# MTD Gear adjustments



## chevy2000

I have an MTD Pro snow blower that is a real pain in my a??. I have tried numerous times to adjust the gearing on this. R2 is like R1, 1st is R1, 2nd is like 4th. What I am asking is how in the heck do I get everything adjusted so when I set the right gear that is what it is going to be. I have taken the drive train apart and greased the hexagon shaft, cleaned the friction plate. The serial number for my snow blower is 31AH65FH795. If anyone has worked on this type of machine please help. Thank you.


----------



## db9938

This is due to the gear/speed selector being mis-adjusted. You will have to turn the machine back up onto the service position, and remove bottom plate. From this point you should see an aluminum plate, with a rubber rimmed wheel that slides on the axle. The sliding action, is actually the speed selection. The further from the center, the faster the axle spins. 

I don't remember right off the top of my head which side, but it's either to the left or right of the center, is your forward, and the opposite for reverse.

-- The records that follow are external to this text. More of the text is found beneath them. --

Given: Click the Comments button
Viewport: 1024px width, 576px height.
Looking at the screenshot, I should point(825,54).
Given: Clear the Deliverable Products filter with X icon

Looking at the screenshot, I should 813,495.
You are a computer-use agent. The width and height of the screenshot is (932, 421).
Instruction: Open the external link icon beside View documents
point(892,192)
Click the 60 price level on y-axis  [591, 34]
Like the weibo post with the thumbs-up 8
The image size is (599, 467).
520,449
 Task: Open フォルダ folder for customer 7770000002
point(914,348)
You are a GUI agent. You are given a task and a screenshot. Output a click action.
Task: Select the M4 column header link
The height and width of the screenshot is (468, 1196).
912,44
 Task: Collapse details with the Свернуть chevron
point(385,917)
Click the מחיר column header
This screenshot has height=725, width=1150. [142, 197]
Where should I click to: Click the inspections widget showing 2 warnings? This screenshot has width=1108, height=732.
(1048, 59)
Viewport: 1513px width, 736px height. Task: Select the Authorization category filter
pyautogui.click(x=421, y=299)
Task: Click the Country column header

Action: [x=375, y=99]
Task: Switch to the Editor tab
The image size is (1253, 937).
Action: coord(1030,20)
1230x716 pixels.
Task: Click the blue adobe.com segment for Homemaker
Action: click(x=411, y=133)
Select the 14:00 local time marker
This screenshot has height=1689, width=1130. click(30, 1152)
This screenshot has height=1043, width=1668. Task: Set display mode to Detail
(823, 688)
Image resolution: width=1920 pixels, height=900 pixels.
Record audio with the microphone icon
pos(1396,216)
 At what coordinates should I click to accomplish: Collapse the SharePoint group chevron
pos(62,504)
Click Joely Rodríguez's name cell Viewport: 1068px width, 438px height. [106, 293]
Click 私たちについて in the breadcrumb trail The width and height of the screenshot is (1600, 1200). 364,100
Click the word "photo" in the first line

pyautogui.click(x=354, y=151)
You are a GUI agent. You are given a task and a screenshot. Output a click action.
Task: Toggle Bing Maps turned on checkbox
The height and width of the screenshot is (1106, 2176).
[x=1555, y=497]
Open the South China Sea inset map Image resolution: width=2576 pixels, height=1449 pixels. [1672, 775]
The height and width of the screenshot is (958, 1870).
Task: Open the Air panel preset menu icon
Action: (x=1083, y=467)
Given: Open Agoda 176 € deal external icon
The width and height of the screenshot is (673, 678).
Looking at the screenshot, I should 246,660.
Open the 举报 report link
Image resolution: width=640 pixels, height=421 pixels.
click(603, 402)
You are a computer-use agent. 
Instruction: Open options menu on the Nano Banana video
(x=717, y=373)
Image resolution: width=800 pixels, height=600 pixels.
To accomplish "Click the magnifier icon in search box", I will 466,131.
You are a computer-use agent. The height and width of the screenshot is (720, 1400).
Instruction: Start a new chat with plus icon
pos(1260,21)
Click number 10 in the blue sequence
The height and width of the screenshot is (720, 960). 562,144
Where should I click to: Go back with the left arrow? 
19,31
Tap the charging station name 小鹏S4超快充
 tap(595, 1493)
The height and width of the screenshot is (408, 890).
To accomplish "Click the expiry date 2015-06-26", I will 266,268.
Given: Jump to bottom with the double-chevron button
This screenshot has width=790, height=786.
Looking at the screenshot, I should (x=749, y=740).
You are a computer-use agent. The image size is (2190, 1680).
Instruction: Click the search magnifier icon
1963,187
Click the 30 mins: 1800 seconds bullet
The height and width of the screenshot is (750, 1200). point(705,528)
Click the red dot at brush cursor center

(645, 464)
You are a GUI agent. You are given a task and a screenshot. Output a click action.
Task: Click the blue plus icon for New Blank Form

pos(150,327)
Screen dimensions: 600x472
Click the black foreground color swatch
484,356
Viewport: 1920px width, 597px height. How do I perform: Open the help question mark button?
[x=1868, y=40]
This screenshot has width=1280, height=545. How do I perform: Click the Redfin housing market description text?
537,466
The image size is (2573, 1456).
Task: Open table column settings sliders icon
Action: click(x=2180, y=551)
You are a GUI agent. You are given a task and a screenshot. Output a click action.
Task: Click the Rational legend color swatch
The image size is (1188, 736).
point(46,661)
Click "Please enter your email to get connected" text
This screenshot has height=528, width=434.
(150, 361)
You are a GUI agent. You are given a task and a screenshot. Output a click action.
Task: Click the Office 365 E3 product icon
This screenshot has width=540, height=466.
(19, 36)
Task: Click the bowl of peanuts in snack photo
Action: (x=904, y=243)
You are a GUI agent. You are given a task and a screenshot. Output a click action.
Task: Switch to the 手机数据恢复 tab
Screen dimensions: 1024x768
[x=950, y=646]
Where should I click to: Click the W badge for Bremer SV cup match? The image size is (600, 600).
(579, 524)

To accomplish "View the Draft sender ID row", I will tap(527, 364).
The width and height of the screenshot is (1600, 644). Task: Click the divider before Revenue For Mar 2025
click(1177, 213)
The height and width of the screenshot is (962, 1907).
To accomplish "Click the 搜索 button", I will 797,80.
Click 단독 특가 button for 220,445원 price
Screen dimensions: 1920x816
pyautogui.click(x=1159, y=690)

Put the machine in the top speed, and adjust the cable so that rubber friction wheel is moved out to almost touch the axle stop. 

You can verify this by rotating the aluminum disk by hand. Please disconnect the spark plug before putting you hands in there.


----------



## amnotpm

I have a Ryobi 31ae6q0f034e model similar to yours I believe. To adjust the shift rod correctly per the manual follow these steps. 1- remove the hairpin clip and washer from the shift handle under the handle panel. 2- place the shift lever into the 6th or highest forward speed position. 3- push the shift up assembly down as far as it will go. 4- rotate the ferrule up or down on the shift rod until the ferrule lines up with the upper hole in the shift lever. 5- insert the ferrule into the upper hole in the shift lever. 6- reinstall the hairpin clip and the washer. Let me know if this helps. good luck.


----------